» Task to carry out:
All of the data that follows should be given again exactly, without its images.

» Source data:
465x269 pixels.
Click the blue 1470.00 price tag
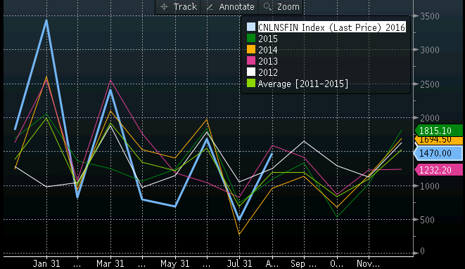438,153
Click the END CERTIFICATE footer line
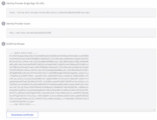 22,104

» Finished exercise:
465x269 pixels.
Click the blue 1470.00 price tag
438,153
Click the END CERTIFICATE footer line
 22,104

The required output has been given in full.